Task directions:
A single number is expected: the count of lines in the records below that contain "computer".

Dataset entries:
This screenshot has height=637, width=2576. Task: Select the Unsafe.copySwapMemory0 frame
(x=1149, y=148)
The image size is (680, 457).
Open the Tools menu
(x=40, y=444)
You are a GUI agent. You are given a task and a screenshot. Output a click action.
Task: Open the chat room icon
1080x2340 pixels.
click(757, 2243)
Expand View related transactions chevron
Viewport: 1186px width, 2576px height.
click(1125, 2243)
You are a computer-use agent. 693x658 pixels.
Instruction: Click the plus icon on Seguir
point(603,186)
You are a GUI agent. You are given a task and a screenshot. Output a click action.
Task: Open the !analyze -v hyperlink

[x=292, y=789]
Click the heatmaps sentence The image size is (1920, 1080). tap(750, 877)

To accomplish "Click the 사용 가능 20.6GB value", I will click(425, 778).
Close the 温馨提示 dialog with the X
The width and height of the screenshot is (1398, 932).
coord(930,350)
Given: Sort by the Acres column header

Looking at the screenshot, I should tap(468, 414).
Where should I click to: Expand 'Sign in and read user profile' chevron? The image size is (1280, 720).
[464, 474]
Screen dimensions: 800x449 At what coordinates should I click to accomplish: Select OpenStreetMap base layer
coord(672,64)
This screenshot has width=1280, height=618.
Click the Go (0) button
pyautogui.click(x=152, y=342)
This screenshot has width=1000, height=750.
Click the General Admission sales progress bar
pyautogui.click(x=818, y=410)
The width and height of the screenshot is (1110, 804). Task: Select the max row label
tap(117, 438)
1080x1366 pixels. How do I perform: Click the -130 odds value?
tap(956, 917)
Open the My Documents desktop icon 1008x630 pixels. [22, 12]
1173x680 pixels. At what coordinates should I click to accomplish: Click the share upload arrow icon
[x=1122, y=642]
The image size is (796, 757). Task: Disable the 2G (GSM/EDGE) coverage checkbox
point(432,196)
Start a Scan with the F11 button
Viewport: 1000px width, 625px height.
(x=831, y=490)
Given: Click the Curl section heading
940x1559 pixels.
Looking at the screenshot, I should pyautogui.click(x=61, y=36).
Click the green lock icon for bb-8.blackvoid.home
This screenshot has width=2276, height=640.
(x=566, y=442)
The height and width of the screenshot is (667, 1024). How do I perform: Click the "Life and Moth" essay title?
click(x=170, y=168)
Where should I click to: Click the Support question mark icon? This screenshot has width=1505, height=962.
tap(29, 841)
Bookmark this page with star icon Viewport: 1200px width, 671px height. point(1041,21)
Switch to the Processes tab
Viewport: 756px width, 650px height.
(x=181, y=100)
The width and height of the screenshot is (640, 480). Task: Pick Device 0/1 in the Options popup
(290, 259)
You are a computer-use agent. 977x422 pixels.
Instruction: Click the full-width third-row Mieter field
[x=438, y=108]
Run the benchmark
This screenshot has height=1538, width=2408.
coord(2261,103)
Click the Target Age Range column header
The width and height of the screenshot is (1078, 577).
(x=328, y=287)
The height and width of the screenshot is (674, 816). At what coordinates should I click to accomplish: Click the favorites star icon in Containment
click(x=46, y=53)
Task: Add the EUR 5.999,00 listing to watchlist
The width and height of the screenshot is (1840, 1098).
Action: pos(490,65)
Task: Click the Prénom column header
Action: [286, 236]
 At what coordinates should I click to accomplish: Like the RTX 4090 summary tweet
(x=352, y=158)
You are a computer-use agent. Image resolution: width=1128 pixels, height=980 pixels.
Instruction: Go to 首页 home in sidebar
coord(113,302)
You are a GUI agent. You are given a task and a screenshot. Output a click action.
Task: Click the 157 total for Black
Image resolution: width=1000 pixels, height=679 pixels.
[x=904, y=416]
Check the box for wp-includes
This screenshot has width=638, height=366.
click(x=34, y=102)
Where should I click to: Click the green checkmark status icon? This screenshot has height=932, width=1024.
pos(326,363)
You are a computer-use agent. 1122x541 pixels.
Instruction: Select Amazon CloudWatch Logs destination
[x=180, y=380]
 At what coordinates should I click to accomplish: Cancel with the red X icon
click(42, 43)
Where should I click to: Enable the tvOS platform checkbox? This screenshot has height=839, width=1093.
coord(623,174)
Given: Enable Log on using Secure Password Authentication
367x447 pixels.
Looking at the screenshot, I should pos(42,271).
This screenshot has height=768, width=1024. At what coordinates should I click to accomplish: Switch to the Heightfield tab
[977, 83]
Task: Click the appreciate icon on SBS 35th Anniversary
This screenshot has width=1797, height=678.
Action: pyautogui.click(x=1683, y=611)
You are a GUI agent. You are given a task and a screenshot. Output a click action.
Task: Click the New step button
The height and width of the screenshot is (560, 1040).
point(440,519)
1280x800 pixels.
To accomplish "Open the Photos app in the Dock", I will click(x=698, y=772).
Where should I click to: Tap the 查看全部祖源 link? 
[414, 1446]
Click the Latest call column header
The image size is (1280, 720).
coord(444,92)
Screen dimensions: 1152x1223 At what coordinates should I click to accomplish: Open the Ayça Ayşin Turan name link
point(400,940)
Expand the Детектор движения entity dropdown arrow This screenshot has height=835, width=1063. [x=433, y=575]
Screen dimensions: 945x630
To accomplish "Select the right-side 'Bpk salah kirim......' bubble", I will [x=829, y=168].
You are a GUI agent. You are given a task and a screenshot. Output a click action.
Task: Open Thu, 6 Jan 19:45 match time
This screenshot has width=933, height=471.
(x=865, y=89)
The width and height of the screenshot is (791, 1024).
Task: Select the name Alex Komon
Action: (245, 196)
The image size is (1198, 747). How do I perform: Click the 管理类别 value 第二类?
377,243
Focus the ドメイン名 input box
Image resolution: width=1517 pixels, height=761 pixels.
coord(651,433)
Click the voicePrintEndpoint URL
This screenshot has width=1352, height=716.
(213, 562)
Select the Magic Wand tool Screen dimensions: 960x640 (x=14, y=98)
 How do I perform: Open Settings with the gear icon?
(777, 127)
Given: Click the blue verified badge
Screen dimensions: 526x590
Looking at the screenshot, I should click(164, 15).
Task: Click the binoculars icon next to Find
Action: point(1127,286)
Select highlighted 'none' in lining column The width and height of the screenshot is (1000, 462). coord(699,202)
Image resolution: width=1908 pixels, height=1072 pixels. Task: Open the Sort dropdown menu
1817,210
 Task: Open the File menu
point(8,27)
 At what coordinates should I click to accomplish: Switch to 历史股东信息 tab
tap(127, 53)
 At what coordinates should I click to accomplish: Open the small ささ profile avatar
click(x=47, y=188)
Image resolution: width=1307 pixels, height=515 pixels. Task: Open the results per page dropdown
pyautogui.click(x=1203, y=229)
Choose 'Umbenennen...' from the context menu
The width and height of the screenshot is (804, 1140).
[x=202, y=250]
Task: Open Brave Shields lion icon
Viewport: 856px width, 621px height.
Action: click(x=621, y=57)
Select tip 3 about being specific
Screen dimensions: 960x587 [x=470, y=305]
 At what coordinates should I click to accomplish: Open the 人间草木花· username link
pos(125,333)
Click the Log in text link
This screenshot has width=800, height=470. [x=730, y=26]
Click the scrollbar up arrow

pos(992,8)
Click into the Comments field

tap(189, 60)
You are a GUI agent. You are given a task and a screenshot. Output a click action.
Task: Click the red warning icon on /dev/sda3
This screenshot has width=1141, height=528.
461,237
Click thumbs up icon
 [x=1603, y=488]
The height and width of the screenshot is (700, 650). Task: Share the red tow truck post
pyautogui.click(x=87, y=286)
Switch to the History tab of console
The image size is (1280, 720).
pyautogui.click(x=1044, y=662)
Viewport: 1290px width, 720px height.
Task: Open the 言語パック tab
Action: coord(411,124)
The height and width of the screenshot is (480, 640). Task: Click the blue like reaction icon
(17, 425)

Result:
4